Saturday, May 08, 2010

CIP rules #2: parsing @ and @@ from SMILES

I recently wrote about a project for a (partial) CIP implementation. This implementation is in place, and we are working towards setting up an extensive test suite. The data set we had in mind was available as SMILES and as MDL molfile. Now, the latter does not really specify the stereochemistry of the tetrahedral centers, and relies on wedge bonding.

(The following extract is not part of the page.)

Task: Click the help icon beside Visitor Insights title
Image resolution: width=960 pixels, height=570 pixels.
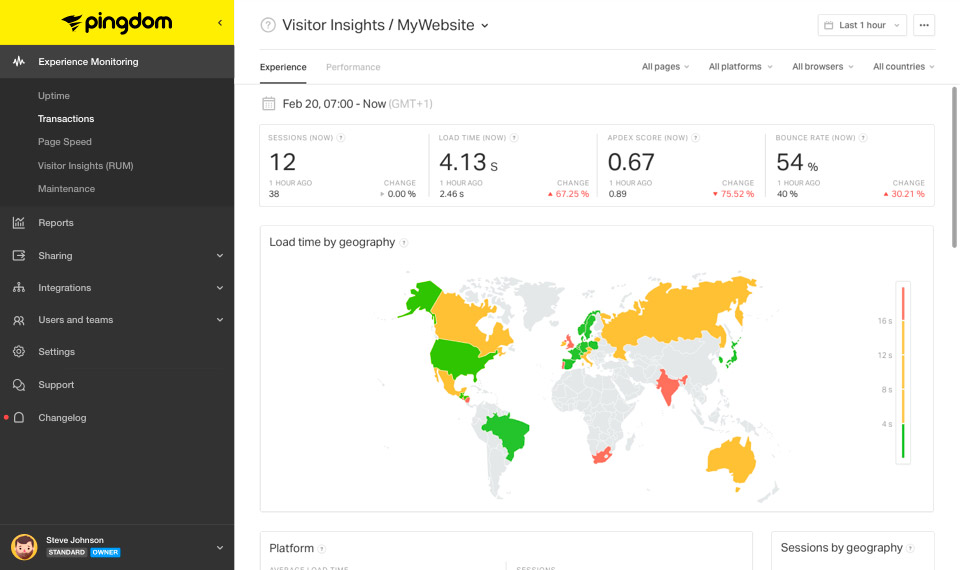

Actually, a few years ago Jonathan Brecher wrote up the IUPAC recommendation for the use of the wedge bond for chirality specification (doi:10.1351/pac200678101897), with 74 pages of rules and examples, like the following (copyright by authors or journal; I'm claiming fair use):

So, using wedges leaves plenty of room for incorrectly specifying the stereochemistry. Therefore, we decided to go for SMILES, even though Noel recently showed that processing stereochemistry in SMILES is not trivial either. The SMILES I am currently using:
  • Br[C@@H](Cl)I
  • Br[C@H](Cl)I
  • Br[C@@]([H])(Cl)I
  • Br[C@]([H])(Cl)I
  • [C@]12(OC1)NCN2
  • C[C@H](O)[C@H](O)C
  • NC([C@H](O)C)Cl
  • I1.Cl2.Br3.[C@]123CCC
I'm looking for more corner cases... please leave them as comments.